In North America in particular, and some international locations, a unit still photographer must be a member of IATSE Local 600 International Cinematographers Guild in order to perform services on union productions and union studio lots and locations. The most prestigious of these unit still photographers are members of The Society of Motion Picture Still Photographers, an organization which promotes the work of those within the industry.

In the past, the director, costumer or the director of photography may have referred to these still images for continuity purposes, as the unit stills photographer was the only crew member permitted to take still photographs on set. With the introduction of instant cameras such as the Polaroid, and subsequent digital photo cameras, this job of taking continuity images has now fallen to the continuity and script supervisor.

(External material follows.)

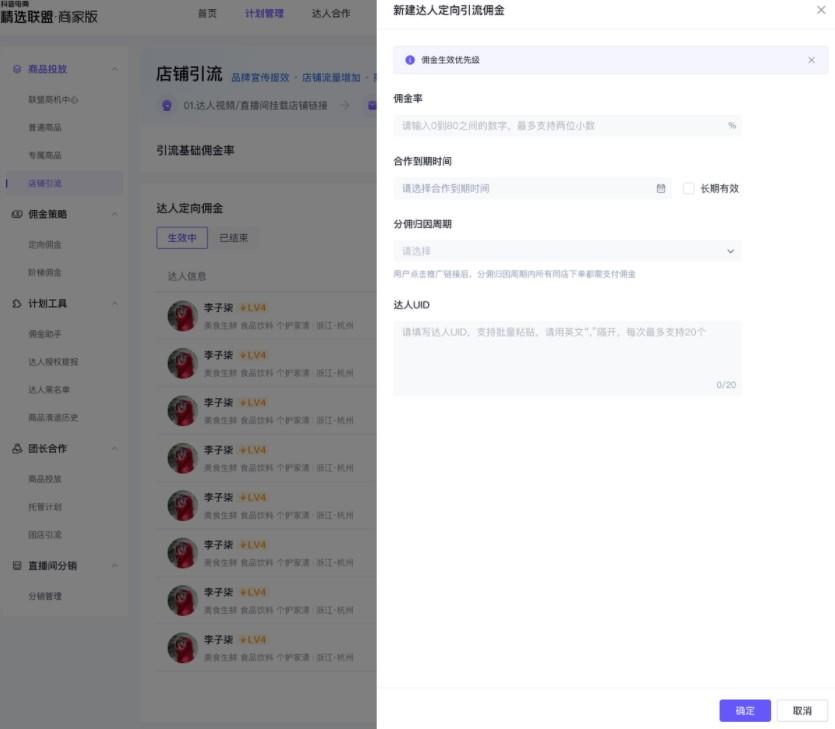Click the first 李子柒 avatar thumbnail
Viewport: 835px width, 729px height.
click(x=181, y=316)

While often perceived as a "glamour" job for photographers, the reality is often long hours (70-plus hours per week) in remote locations under difficult and often extreme conditions. The unit still photographer often coordinates with the unit publicist but physically works in close proximity to the film's camera crew, director and actors, and also in close proximity to the film's boom microphone operator. Unit still photographers go to great lengths to muffle the sound of their camera's motor drive and shutter to avoid distracting the actors, and to remain inaudible on the film's recorded dialogue soundtrack.

Typically, this is accomplished using a sound blimp, which is a sound-absorbing, foam-filled metal case in which the still camera body is fitted with a proprietary remote operation cable. This allows the camera to be activated and operated from a two-button (activation, focus, and shutter release) exterior control. Limitations exist once the blimp is closed around the camera, as one can no longer access the camera controls (f-number, shutter speed, ASA/ISO settings) or menu displays directly. The LCD for reviewing the images will also be obscured in the closed position. This requires the photographer to make control selections in advance and use those settings until the take in progress has been "cut", making adjustments only between takes or set-ups. Unit still photographers in this field typically produce over 2000 marketable images per week for their major-studio clients.

Since 2010, high-end DSLR cameras, which can be remotely controlled with mobile apps on smartphones and tablet computers, using the built-in 2-way Wi-Fi radio-controlled interface between the tablet and the DSLR camera, and offer internal active noise reduction technologies, have increased the ability of the unit still photographer to work quietly on the set.